Select and copy out every line in the records containing "computer".

[SUPPLIED RECORDS — start]

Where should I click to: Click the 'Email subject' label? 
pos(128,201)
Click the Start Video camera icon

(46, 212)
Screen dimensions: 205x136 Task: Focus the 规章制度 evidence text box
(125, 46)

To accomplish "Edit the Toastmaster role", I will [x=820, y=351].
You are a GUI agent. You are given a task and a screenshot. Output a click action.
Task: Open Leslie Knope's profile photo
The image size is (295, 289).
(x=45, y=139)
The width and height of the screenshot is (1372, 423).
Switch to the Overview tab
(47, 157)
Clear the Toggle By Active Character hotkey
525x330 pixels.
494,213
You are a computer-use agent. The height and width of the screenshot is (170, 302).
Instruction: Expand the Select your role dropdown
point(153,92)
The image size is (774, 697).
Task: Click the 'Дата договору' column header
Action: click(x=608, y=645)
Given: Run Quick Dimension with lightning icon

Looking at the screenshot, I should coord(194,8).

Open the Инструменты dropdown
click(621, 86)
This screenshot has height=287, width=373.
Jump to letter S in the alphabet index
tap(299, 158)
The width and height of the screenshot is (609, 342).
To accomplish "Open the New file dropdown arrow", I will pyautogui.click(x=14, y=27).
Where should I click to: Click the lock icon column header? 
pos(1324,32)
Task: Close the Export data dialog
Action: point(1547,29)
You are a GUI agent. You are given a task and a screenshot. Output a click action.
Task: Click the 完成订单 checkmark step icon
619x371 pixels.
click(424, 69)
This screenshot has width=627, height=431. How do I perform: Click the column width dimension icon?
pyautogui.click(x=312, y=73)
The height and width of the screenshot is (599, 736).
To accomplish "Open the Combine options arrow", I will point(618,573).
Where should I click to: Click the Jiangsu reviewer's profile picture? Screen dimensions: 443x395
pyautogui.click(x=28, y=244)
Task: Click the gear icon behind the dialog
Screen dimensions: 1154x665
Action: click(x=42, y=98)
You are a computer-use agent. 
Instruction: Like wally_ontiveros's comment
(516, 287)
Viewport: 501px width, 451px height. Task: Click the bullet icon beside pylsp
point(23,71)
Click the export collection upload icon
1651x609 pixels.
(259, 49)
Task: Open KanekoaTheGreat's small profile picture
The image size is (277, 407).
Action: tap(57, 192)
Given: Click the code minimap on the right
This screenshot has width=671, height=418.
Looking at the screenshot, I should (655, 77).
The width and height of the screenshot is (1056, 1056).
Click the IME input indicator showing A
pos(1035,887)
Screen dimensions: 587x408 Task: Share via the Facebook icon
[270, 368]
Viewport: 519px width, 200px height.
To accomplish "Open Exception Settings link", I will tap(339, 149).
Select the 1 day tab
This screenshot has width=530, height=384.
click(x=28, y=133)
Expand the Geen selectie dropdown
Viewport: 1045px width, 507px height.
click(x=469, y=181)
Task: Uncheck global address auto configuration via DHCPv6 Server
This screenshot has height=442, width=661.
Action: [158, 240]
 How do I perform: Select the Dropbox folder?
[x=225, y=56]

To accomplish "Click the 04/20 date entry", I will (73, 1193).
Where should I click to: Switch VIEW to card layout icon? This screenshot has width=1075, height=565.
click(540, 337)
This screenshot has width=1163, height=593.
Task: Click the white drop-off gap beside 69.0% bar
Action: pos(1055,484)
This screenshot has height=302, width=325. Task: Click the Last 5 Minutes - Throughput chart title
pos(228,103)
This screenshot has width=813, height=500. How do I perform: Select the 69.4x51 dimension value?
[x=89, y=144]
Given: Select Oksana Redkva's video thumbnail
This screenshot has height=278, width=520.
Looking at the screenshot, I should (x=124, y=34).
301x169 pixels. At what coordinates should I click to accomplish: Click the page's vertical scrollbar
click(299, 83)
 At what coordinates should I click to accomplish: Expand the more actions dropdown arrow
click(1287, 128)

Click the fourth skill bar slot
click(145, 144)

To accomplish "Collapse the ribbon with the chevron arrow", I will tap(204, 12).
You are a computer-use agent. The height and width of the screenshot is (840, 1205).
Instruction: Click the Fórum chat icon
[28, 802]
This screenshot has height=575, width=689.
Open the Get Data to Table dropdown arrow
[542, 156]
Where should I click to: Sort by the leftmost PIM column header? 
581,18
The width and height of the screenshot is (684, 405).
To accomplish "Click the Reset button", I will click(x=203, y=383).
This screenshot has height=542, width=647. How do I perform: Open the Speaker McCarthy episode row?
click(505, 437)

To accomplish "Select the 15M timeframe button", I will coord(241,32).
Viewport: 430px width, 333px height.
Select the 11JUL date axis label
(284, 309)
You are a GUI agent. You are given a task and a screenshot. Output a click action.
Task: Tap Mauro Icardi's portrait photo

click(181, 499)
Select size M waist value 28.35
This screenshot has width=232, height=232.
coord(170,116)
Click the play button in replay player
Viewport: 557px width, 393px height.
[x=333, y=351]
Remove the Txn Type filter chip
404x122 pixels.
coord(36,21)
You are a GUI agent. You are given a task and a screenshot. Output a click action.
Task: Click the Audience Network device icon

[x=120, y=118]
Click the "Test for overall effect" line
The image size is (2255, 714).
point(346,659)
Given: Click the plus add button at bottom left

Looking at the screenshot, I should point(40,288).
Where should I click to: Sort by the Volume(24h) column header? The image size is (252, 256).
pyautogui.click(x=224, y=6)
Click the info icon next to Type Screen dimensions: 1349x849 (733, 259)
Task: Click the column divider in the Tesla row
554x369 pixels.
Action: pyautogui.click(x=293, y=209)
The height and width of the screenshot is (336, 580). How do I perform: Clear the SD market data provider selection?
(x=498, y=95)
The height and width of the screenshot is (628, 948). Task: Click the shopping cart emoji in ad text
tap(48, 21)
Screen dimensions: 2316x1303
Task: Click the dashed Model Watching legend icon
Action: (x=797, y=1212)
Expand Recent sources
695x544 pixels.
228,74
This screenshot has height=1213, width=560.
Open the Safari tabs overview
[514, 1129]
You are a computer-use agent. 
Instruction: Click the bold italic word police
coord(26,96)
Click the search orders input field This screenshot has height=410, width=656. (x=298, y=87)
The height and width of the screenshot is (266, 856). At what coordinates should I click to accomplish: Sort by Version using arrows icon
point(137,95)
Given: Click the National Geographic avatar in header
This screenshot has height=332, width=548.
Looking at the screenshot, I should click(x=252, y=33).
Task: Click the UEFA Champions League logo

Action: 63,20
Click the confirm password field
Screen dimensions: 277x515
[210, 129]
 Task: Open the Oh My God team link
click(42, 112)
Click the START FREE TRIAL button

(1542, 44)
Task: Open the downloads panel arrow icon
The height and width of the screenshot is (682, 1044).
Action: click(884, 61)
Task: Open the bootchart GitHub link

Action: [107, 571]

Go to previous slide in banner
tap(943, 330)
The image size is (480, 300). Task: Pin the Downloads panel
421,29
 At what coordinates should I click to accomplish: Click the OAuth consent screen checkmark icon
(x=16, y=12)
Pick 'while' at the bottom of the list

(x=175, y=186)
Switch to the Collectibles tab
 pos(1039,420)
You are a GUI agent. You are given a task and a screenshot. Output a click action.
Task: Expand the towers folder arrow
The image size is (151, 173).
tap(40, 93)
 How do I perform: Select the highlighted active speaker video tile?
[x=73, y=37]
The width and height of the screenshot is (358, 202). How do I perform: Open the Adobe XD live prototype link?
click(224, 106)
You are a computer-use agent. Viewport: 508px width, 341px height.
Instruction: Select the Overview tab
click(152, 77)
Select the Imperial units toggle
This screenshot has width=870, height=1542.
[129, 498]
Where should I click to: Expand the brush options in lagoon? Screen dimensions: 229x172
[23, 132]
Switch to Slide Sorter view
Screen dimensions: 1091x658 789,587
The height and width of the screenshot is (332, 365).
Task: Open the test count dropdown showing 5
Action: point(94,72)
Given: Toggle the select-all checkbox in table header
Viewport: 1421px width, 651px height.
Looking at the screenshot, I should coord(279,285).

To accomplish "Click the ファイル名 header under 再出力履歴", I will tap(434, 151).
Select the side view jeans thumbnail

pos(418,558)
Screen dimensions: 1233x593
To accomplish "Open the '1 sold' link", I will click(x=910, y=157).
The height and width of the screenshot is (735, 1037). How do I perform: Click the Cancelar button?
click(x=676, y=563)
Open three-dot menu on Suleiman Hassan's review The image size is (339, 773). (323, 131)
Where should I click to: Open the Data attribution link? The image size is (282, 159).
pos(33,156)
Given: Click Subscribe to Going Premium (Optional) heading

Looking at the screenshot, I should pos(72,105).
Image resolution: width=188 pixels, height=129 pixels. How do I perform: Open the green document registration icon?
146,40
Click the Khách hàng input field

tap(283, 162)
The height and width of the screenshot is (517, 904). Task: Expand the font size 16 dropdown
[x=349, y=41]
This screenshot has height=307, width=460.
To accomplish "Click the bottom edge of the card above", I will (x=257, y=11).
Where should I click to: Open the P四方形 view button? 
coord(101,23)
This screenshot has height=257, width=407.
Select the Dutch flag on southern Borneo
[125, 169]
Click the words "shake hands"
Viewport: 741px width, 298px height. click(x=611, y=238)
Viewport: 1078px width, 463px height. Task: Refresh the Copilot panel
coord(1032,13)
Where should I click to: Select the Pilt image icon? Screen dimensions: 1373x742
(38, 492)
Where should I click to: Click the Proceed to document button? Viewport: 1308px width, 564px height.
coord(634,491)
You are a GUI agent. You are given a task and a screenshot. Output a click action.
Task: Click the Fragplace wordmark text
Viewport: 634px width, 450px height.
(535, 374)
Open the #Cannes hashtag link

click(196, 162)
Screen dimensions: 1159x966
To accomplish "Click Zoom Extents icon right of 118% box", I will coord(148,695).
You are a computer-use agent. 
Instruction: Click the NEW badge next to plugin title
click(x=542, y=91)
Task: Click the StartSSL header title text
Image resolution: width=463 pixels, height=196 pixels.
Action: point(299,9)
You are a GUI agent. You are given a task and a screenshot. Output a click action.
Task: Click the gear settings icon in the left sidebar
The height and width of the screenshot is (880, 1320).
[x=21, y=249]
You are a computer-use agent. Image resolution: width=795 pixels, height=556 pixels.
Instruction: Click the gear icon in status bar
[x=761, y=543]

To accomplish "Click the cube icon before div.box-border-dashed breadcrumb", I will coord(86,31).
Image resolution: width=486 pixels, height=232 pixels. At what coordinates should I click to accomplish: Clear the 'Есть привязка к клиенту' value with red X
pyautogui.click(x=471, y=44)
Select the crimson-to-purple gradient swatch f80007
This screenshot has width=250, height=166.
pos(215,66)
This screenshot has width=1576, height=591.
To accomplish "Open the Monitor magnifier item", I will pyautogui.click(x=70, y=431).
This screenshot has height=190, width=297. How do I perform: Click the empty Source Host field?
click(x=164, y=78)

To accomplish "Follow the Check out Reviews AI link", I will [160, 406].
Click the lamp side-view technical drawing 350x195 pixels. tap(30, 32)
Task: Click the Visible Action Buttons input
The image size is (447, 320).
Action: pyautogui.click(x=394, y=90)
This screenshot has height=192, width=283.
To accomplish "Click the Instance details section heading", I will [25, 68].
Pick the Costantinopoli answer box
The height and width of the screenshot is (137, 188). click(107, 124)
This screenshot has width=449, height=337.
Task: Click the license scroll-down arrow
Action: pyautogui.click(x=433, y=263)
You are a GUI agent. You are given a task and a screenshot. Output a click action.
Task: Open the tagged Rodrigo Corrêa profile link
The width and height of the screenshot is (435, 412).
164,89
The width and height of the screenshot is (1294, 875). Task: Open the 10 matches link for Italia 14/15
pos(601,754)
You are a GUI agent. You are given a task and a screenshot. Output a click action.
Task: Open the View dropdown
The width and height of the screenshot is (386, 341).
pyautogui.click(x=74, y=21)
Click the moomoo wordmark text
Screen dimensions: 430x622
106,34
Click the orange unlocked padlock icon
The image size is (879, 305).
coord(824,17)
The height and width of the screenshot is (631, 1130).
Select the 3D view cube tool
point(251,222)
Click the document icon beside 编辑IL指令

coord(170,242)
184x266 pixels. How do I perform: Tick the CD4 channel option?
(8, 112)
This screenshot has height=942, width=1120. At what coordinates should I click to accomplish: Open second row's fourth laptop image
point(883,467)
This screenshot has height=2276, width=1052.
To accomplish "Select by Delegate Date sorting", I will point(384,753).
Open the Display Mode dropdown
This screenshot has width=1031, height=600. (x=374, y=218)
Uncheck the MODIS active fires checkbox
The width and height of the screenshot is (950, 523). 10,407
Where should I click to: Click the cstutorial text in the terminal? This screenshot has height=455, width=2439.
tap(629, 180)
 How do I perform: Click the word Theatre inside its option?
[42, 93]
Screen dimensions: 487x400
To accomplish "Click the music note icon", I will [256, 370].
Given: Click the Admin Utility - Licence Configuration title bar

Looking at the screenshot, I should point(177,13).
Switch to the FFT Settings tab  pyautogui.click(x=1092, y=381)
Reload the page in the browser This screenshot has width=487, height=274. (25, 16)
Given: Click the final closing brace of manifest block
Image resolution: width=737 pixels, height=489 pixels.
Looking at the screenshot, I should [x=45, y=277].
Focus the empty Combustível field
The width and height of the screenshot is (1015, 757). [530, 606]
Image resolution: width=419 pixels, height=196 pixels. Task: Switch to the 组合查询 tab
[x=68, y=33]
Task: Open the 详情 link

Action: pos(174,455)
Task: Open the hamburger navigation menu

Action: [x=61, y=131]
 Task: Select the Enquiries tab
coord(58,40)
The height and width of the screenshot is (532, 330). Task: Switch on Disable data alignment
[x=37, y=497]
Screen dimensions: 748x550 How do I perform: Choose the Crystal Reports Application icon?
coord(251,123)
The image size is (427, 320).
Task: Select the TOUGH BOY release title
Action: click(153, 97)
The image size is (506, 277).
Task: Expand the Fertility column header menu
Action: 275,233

[SUPPLIED RECORDS — finish]

RESULT FOR THIS EXERCISE:
You are a computer-use agent. The height and width of the screenshot is (170, 302).
You are a computer-use agent. 
You are a computer-use agent. The height and width of the screenshot is (840, 1205).
You are a computer-use agent. 
You are a computer-use agent. Viewport: 508px width, 341px height.
You are a computer-use agent. 
You are a computer-use agent. Image resolution: width=795 pixels, height=556 pixels.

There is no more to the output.